Trotz allem: wir geben nicht auf!

Frage an Roselane und Edna: Was ihr erzählt ist doch sehr ernüchternd. Wie könnt ihr in eurem Alltag immer wieder neue Motivation finden, um weiter diesen riesigen Herausforderungen zu trotzen?

Roselane: Wenn wir heute den allgemeinen Kontext betrachten, dann ist die Realität tatsächlich sehr traurig. Auf der anderen Seite sehen wir natürlich immer wieder, dass unsere Arbeit in den konkreten Lebenssituationen der begleiteten Menschen trotzdem einen grossen Unterschied macht. Lebenswege, die scheinbar alternativlos in der Sackgasse stecken, finden neue Perspektiven und verändern die Beziehungen in der Familie und der lokalen Gemeinschaft. Ein für mich sehr zentraler Punkt ist immer wieder zu sehen, dass die Menschen sich der Zusammenhänge der Ausbeutung und Ungerechtigkeit gar nicht bewusst sind. Darum zielt unsere Arbeit immer auch darauf, das Bewusstsein der Menschen- und Kinderrechte zu stärken. Wir sind Menschen, die ein Recht haben, für uns und unsere Familien Menschenrechte einzufordern. Dieses Bewusstsein müssen wir stärken. Ich bin mir sicher, dass wir damit eine wichtige Grundlage für die Zukunft schaffen.

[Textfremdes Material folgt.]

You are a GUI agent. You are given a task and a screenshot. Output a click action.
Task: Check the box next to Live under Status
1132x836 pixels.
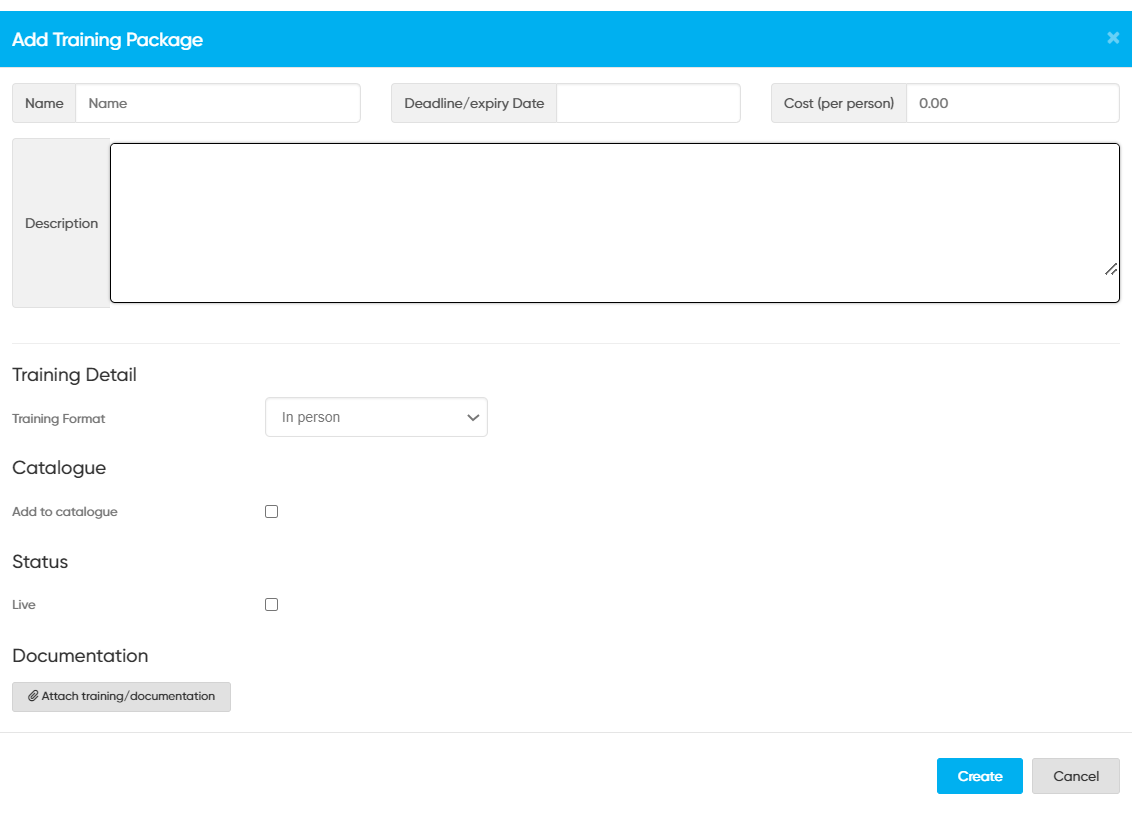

Edna: Veränderungsprozesse sind nie einfach gradlinige Kurven nach oben. Als Kinderrechtszentrum und als Sozialarbeiterinnen stehen wir mitten in einem heftig umstrittenen Kampf um Interessen. Zwar sind die Menschen am Rand der Stadt die absolute Mehrheit. Doch sie werden immer wieder missbraucht und manipuliert. Darum ist der Kontext, in dem wir agieren immer extrem komplex und schwierig. Deshalb ist der einzig mögliche Weg, uns zu stärken und immer besser zu vernetzen. Wir müssen eine gemeinsame Stimme finden, um die Bedürfnisse der Menschen sichtbar zu machen, damit sie eine Stimme haben und wahrgenommen werden. Aber Roselane hat sicher den Punkt getroffen: Was uns immer wieder motiviert und uns Kraft gibt nicht aufzugeben, ist die Wahrnehmung, dass Menschen sich und ihren Kontext verändern können. Die Mauern der Veränderungsverhinderer sind immer sehr hoch und massiv. Aber sie haben immer auch Risse. Diese wollen wir nutzen.